DENVER - In an age where you can buy a car or get a college degree without ever leaving the house, Colorado lawmakers have made one thing impossible to obtain from comfort of the couch: A concealed weapon permit.
A new law requires people to show a firearm instructor in person that they can safely handle a gun before they get a permit, seeking to close what lawmakers say is an Internet-era loophole they didn't envision 10 years ago.
"There was no thought of anyone going and sitting in front of a computer and doing the whole course online," said Democratic Sen. Lois Tochtrop, a sponsor of the new law, and one of the legislators who voted in favor of Colorado's concealed-carry law in 2003.
This Dec. 23, 2012 file photo, a man shoots a revolver, at Dragonman's firing range and gun dealer, outside Colorado Springs, Colo. In an age where it’s convenient to do many things online, Colorado legislators are making one less thing possible for people to do from the comfort of their couch: Get a concealed carry permit.

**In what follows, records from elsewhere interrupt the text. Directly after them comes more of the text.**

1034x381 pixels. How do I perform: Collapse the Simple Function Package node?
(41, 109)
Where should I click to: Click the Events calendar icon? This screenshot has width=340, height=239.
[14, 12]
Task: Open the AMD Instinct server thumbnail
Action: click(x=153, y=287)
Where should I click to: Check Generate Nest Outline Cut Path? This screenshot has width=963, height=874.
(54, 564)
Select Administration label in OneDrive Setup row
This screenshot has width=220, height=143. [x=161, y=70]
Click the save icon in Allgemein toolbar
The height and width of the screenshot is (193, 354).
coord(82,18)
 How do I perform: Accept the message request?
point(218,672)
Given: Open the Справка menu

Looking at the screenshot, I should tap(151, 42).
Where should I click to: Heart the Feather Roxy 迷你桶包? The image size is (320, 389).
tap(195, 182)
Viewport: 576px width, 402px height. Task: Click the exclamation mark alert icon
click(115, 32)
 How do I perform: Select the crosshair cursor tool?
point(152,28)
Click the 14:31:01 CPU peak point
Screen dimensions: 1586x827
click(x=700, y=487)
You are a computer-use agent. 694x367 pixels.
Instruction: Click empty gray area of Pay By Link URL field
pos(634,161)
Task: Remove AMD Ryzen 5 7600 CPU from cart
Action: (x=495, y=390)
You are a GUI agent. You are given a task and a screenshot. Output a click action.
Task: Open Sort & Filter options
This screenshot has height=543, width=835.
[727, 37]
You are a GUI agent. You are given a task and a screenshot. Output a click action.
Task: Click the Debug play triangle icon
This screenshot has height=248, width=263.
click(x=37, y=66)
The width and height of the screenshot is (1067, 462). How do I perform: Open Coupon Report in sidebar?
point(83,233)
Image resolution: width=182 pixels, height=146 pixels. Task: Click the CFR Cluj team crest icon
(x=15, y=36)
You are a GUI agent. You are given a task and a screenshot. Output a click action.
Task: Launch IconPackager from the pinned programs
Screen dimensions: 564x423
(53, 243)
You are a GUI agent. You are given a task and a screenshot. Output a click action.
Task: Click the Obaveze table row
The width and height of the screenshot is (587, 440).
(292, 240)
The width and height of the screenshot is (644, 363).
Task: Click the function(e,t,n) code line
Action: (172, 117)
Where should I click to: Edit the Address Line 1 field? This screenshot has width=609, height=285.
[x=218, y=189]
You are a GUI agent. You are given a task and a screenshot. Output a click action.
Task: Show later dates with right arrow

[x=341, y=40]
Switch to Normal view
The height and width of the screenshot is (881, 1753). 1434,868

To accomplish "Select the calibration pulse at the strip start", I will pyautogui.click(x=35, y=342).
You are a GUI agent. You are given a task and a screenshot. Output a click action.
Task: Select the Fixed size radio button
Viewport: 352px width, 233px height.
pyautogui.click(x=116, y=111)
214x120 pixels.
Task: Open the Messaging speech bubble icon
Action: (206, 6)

Most states require proof of training to carry a concealed weapon. Instructors teach basics like how to load and unload a gun, how to hold it and fire it and ways to store it properly. Only a few states allow people to complete a concealed-carry training course entirely online.
Some Colorado lawmakers were astonished at the ease with which people could get a concealed-carry training certificate. Democratic Rep. Jenise May, who sponsored the bill with Tochtrop, said one of her staffers found a course online and got a certificate in less than an hour after answering eight questions and skipping a training video.
Colorado was one of the few states to pass gun legislation this year, despite national outrage over mass shootings and President Barack Obama's failed attempts to get federal gun laws through Congress. Laws to provide for universal background checks and limits on ammunition magazines made it through the state Legislature with no Republican support.
The change in training rules got a handful of Republican votes, although most in the state GOP rejected the idea of scrapping all-online training permits.
"We allow people to obtain full, four-year college degrees online. Why wouldn't you be allowed to obtain the training for a concealed carry weapons permit completely online?" said Republican Sen. Greg Brophy.
The importance of in-person gun training is debated.
Those who offer the all-online courses insist their teachings are rigorous, and say they're filling a market need of the digital age by allowing people to complete a class quicker and cheaper than before.
Eric Korn, the president and CEO of Virginia-based American Firearms Training, said he started offering online handgun training in Colorado about two years ago, and his company also offers training in other states where all-online permits are allowed - Oregon, Idaho, Wyoming, Iowa, Missouri and Virginia.
He said the online courses are just as effective. His company's training includes six videos and more than 100 exam questions, and is much cheaper than in-person training: $50 once you pass the course to get the certificate, free if you don't pass. In-person training courses can cost three times as much.